Write out, unchanged, the lines from the one holding "At what coordinates" to the close of the listing. Both the first and last lines belong in it.

****************

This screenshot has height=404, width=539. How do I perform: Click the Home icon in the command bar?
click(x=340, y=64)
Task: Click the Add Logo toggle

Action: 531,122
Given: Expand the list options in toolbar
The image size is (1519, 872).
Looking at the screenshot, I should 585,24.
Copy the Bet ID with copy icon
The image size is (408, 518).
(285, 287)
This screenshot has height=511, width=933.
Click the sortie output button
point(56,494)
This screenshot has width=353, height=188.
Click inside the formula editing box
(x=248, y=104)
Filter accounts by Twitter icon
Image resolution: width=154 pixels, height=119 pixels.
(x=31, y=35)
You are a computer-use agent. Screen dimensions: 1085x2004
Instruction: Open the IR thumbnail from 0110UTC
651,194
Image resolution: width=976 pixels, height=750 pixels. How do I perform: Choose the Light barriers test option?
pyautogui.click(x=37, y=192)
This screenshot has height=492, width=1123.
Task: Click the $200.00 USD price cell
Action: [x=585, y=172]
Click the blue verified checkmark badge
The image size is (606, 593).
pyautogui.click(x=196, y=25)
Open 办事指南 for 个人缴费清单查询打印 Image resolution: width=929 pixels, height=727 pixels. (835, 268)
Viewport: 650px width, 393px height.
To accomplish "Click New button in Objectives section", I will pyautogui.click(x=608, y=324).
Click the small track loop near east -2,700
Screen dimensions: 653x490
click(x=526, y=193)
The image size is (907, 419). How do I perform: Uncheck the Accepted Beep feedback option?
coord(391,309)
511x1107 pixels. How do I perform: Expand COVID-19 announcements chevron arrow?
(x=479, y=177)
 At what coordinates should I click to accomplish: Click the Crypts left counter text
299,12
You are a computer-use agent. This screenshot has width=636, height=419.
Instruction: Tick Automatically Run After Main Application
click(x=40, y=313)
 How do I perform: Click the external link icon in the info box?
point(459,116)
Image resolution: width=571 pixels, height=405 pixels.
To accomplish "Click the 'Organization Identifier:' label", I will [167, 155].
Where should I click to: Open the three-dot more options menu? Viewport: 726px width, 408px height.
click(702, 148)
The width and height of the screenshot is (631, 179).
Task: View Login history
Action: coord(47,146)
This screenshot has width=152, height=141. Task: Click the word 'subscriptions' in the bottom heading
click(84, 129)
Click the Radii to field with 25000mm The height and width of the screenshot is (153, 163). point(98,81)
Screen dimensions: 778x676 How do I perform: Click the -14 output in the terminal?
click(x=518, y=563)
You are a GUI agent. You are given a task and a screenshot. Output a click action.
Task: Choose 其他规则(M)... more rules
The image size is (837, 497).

****************

* SOLUTION
 At what coordinates should I click to accomplish: Click the Crypts left counter text
299,12
You are a computer-use agent. This screenshot has width=636, height=419.
Instruction: Tick Automatically Run After Main Application
click(x=40, y=313)
 How do I perform: Click the external link icon in the info box?
point(459,116)
Image resolution: width=571 pixels, height=405 pixels.
To accomplish "Click the 'Organization Identifier:' label", I will [167, 155].
Where should I click to: Open the three-dot more options menu? Viewport: 726px width, 408px height.
click(702, 148)
The width and height of the screenshot is (631, 179).
Task: View Login history
Action: coord(47,146)
This screenshot has width=152, height=141. Task: Click the word 'subscriptions' in the bottom heading
click(84, 129)
Click the Radii to field with 25000mm The height and width of the screenshot is (153, 163). point(98,81)
Screen dimensions: 778x676 How do I perform: Click the -14 output in the terminal?
click(x=518, y=563)
You are a GUI agent. You are given a task and a screenshot. Output a click action.
Task: Choose 其他规则(M)... more rules
The image size is (837, 497).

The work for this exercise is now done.